Synthesize strands of knowledge for solving financial problems facing modern organizations.
Design and implement effective financial strategies for improving financial performance of organizations.
Critically analyze changing conditions of international environment and their impact on the design and implementation of financial strategies.
Apply ethics (including Islamic ethics) in financial decision-making.
Measure financial performance against the backdrop of ethical and professional standards.
Apply finance theory and principles in the Middle East situations through case studies and analysis.
The normal entry requirement for an applicant is the Secondary School Certificate, or an equivalent qualification, with a minimum average grade of 60 percent, & TOEFL certificate with a minimum score of 500.

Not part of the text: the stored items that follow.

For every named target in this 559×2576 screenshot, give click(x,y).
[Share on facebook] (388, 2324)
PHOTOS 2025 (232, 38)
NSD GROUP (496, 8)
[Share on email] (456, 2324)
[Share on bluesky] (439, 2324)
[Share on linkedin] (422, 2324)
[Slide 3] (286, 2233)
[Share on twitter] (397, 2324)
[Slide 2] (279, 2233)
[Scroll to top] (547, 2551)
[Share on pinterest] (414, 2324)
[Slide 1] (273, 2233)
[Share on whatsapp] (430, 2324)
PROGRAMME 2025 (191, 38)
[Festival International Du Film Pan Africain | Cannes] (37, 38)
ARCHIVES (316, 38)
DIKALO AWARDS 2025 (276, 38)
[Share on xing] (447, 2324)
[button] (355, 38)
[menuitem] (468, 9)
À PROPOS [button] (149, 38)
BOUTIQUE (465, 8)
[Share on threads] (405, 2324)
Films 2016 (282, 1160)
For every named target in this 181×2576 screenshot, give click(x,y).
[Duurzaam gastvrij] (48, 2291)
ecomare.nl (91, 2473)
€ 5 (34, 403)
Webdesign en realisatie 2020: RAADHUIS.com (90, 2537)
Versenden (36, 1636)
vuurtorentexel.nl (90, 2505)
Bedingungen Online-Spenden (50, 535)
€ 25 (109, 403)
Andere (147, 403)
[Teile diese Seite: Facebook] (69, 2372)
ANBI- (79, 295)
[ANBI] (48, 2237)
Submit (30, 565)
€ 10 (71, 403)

Students will be awarded the Bachelor of Science in Finance degree upon fulfillment of the following requirements:
This introductory course discusses in detail basic terms commonly used in finance. Topics covered include functions of financial management, financial analysis and planning, working capital management, the capital budgeting process and long term financing.
Pre-requisite: ACC 200
This course introduces financial issues from the corporate point of view. It includes the concept of net present value (NPV) and valuation of future cash flows. The course extends to the application of NPV in the capital budgeting decisions. The course covers the risk-return concept with the help of CAPM and APT theories. It also highlights long-term financial planning and capital structure decisions.
Pre-requisite: FIN 210
This course is designed to introduce basic economic and financial concepts related to money, banking and financial systems. It uses basic economic principles to introduce the structure of financial markets, financial institution management, the foreign exchange markets, the internationalization of financial markets and the role of monetary policy in the economy. This course offers students a balanced picture of the interactions between money, the financial system and the economy.
Pre-requisite: ECO 210
This course provides an understanding of financial statements and the analytical tools available for use in properly managing and adding value to an organization. It focuses on analysis of financial and accounting information and its impact on financial decision-making and profit planning. The course uses some basic applications of statistics in financial planning in order to ensure corporate financial stability.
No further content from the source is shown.